Did I click it because it was a promotional link? No. Was the link responsible for the sale? Absolutely not, because I had already decided to buy the shoes. I would have gone to the brand’s website whether the promoted link had appeared or not. Those cues or nudges toward buying the shoes happened long before I sat down at my laptop to start my online journey.

In this same way, digital attribution results are misleading advertisers. When looked at in isolation, the results are showing them that their digital advertising is driving consumers to buy the shoes, or the insurance, or the car or whatever it happens to be. The data that’s being collected on digital attribution isn’t representative of the entire customer journey, it’s falling way short. In fact, a more appropriate name would be digital misattribution. And it’s possible that these misleading results are prompting advertisers to invest too heavily in digital media.This is supported by Ebiquity’sPayback Australia study, commissioned byThinkTV, that shows online advertising is generally less efficient than traditional media.

There’s also the question of the long-term view. How is advertising driving brand-health metrics over time? Which brand health metrics are driving your core business? Marketing activities that bolster long-term brand building will also drive online sales, but digital attribution typically ignores this. We’re all spending more time online and making more online purchases, but the data I’ve seen suggests online advertising doesn’t influence people as much as we would like to believe. We’re still walking around in the real world, exposed to shop-fronts, trends, TV shows and talking to friends and family.

The only way to know for sure is to look beyond digital attribution and incorporate results obtained from econometric modelling. This is essentially attribution in a wider sense, beyond digital, that takes into account a variety of sales drivers (not just media) and quantifies their impact. Taking this holistic approach accurately measures the impact of all marketing investment: pricing, promotions, distribution, and understanding all key sales drivers.
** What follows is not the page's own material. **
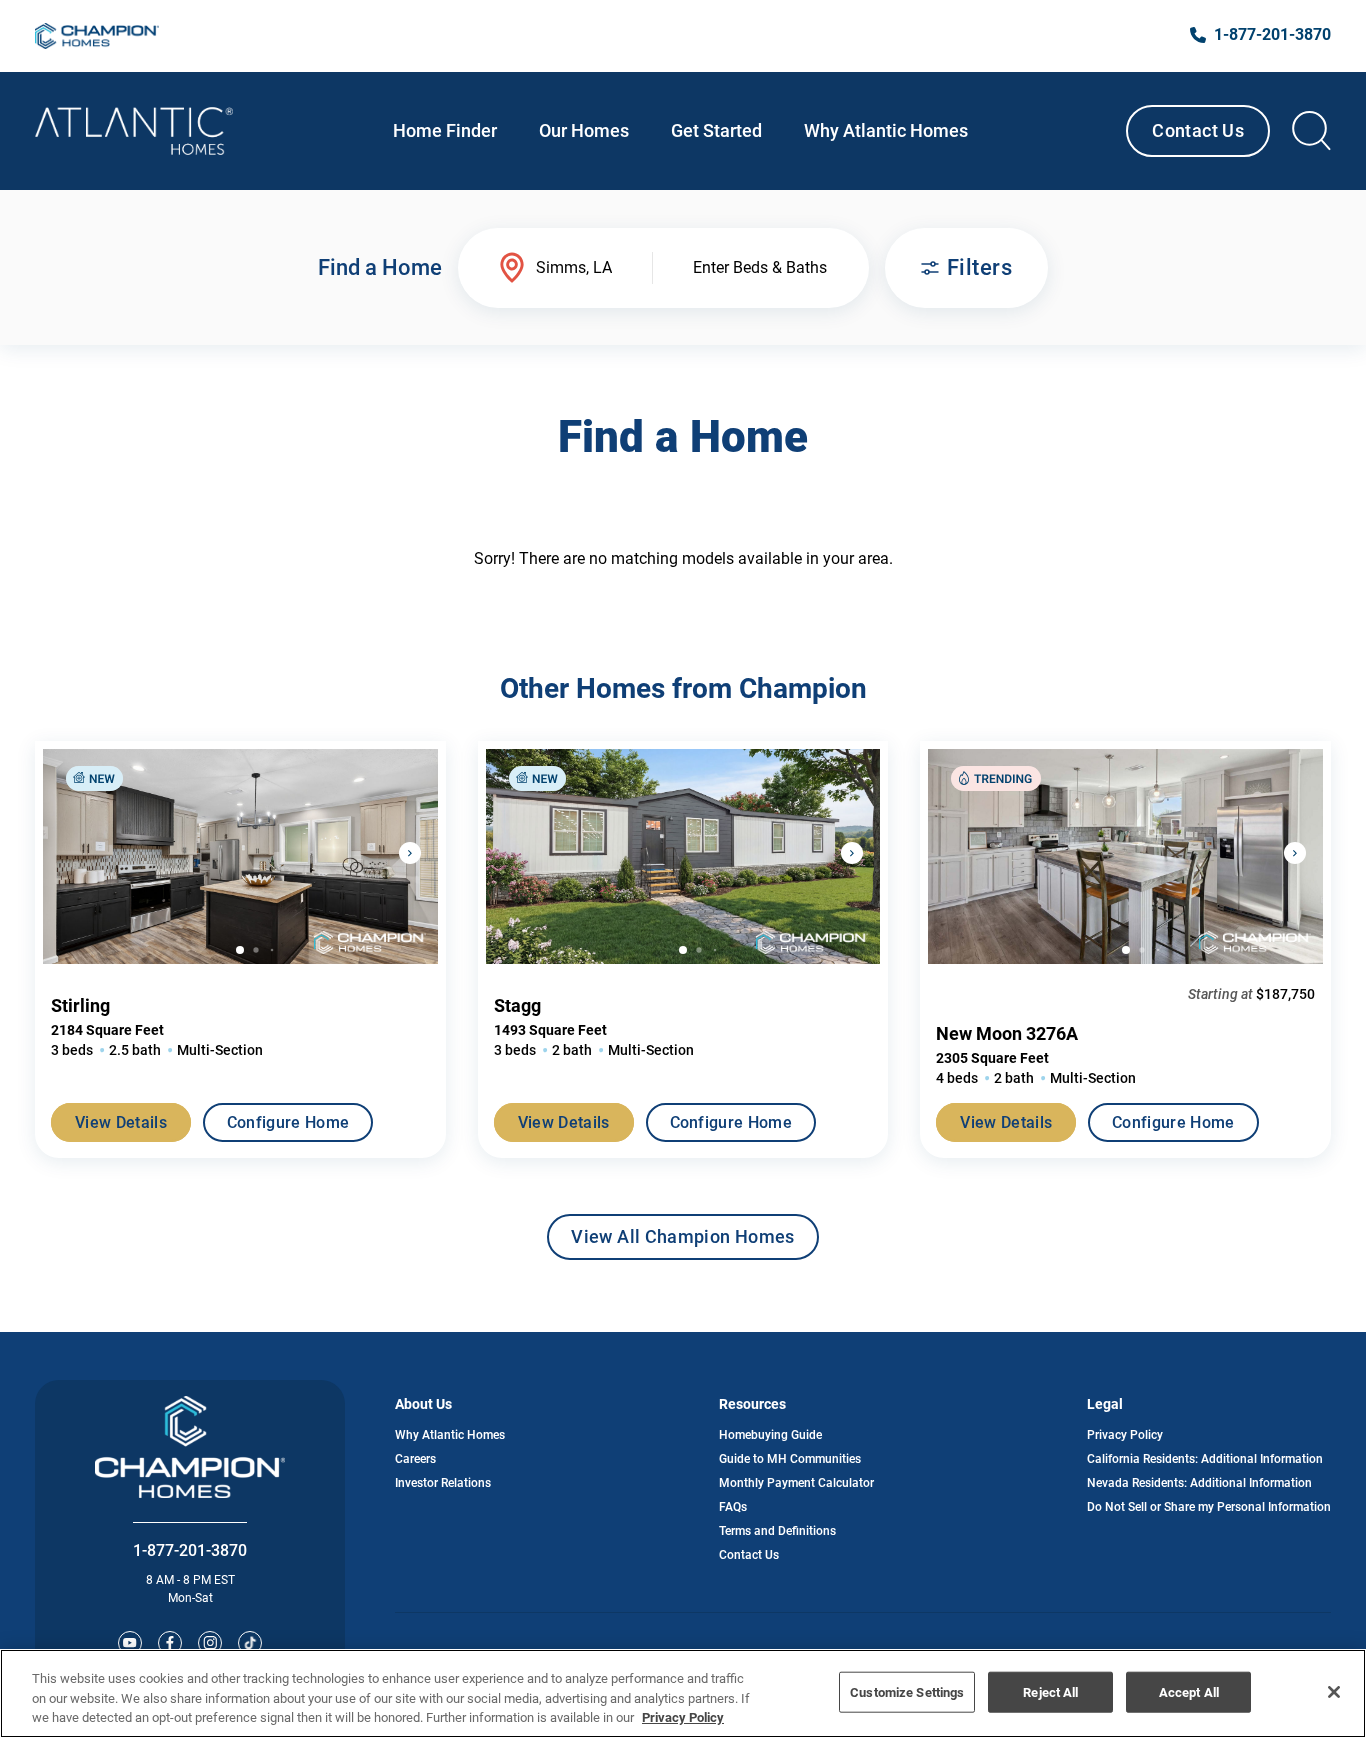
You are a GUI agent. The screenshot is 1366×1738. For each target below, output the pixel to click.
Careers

Ultimately, this insight is valuable to advertisers for the simple reason that it demonstrates the importance of implementing the right measurement framework. It allows for a conversation to determine the right balance between short and long-term goals. And it also provides a catalyst for the question of whether the right metrics are being measured within the company, because data is easy to take as gospel when sometimes it needs context to tell its story more clearly.

This discussion is set to continue, but the sooner advertisers can see past the digital lens to the wider picture, the sooner they’ll be clear about what’s working for them and where they can improve. And it’s vital that advertisers are collecting the data that’s going to show them the complete picture, and not lead them astray.

As the wise Seth Godin said: “Measurement is fabulous. Unless you’re busy measuring what’s easy to measure as opposed to what’s important.”